Restructuring your US operations – Part 2: US corporate reorganization relief

As with the Income Tax Assessments Acts, the Internal Revenue Code (IRC) provides for tax relief (“nonrecognition”) for corporate reorganizations (under sections 354-368).

To qualify for nonrecognition, a restructure must satisfy:

1. one of the statutory definitions of “reorganization”; and

2. other requirements in the Treasury Regulations which restate the judicial tests.

The definition of “reorganization” includes a “scrip for scrip” type restructure – the acquisition by one corporation, in exchange solely for all or a part of its voting stock, stock of another corporation – where immediately after the acquisition, the acquiring corporation has “control” of the other corporation (by possessing at least 80% of the total combined voting power and shares of all classes of stock).

The restructure can involve one or more “domestic corporations” (i.e. if they are created or organized in the United States or under the laws of the United States, or any of its states), a domestic corporation and a “foreign corporation” (i.e. a company registered in Australia).

A LLC would not qualify for corporate reorganization relief and may need to be converted to an Inc. first ( See Restructuring your US operations – Part 1: why, and how you would convert an LLC to an Inc.).

A restructure could therefore look like this, if (for example), it involves the interposition of a new entity:

The Treasury Regulation requirements for a reorganization (included in Reg. 1. 368-1) are:

1. the “continuity of interest” (COI) requirement which stipulates that a substantial part of the value of the proprietary interests in the “target corporation” be preserved though an exchange for an equivalent interest in the “acquiring corporation”;

2. the “continuity of business enterprise” (COBE) requirement which stipulates that a reorganization transaction “must be an ordinary and necessary incident of the conduct of the enterprise and must provide for a continuation of the enterprise. This requirement is broadly satisfied if the issuing corporation continues the target’s historic business or uses a signification portion of the target’s business assets in a business; and

3. the “business purpose” requirement which stipulates that the transaction have a bona fide business purpose, especially where the parties are related and a collateral tax benefit may be obtained from the transaction.

Assuming that these requirements are satisfied, a restructure may be undertaken tax-free, as generally no gain or loss is recognized if stock (or securities) in a corporation that is a “party to a reorganization” is, in pursuance of the “plan of reorganization”, “exchanged solely for stock or securities” in that corporation or in another corporation that is a party to the reorganization. Similarly, no gain or loss is recognized if a corporation is a party to a reorganization and exchanges property, in pursuance of the plan of reorganization, solely for stock or securities in another corporation that is a party to the reorganization.
A “plan of reorganization” requires formal recognition (either written or oral) of the reorganization plan and an identification of the transactions which are treated as part of the reorganization – this can be evidenced through discussions and negotiations. Each party to the reorganization must adopt the plan and file IRS statements for the tax year in which the reorganization occurs.

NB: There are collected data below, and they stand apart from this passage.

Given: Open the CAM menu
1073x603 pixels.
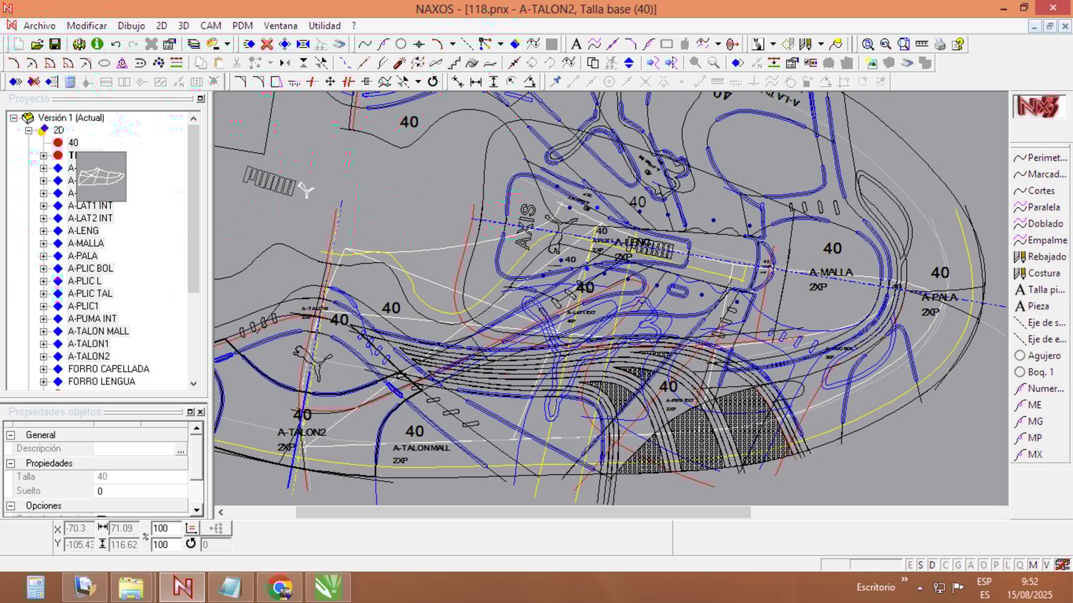Looking at the screenshot, I should pyautogui.click(x=210, y=26).
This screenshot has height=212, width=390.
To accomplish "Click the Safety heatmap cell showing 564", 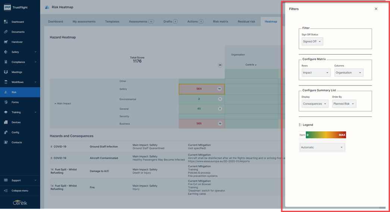I will (202, 89).
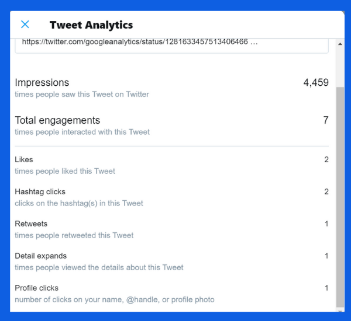Click the Hashtag clicks count value
The height and width of the screenshot is (321, 351).
pyautogui.click(x=326, y=191)
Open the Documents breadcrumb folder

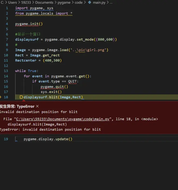pos(44,2)
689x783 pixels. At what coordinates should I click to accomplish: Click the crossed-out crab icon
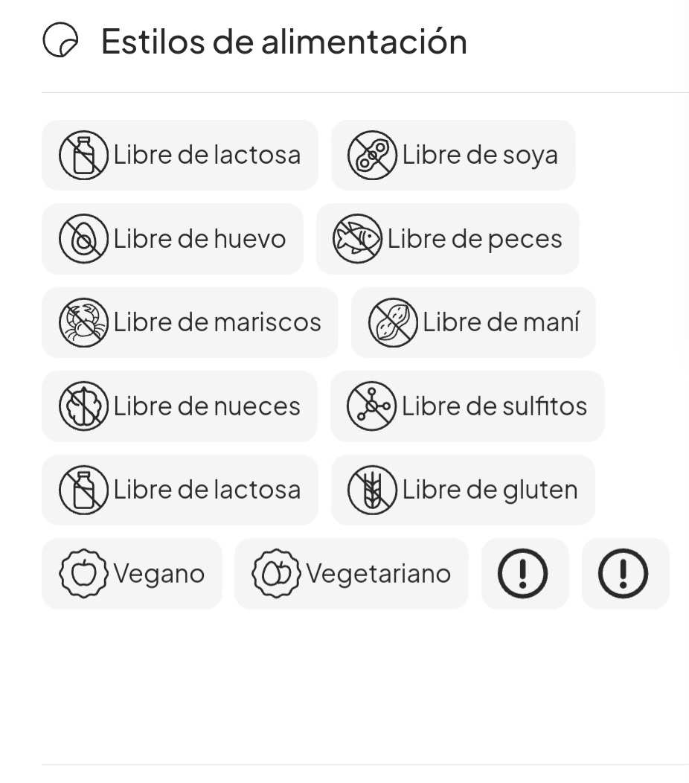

The “basis” (cost base) of each share of stock received in an exchange to which the reorganization relief applies is generally the same as the basis of the share(s) of stock for which it was exchanged. If a shareholder has different bases in different shares of stock, the basis of each share of stock received in the acquiring corporation will be traced through to the basis of each original share of stock in the target corporation.

If the restructure involves a “foreign corporation” such as an Australian company, the anti-avoidance rules in the IRC require careful review and consideration (see Restructuring your US operations – Part 3: Anti-avoidance rules in the Internal Revenue Code).

The concepts discussed in this blog are complex and require careful consideration to ensure compliance with Australian and US tax laws.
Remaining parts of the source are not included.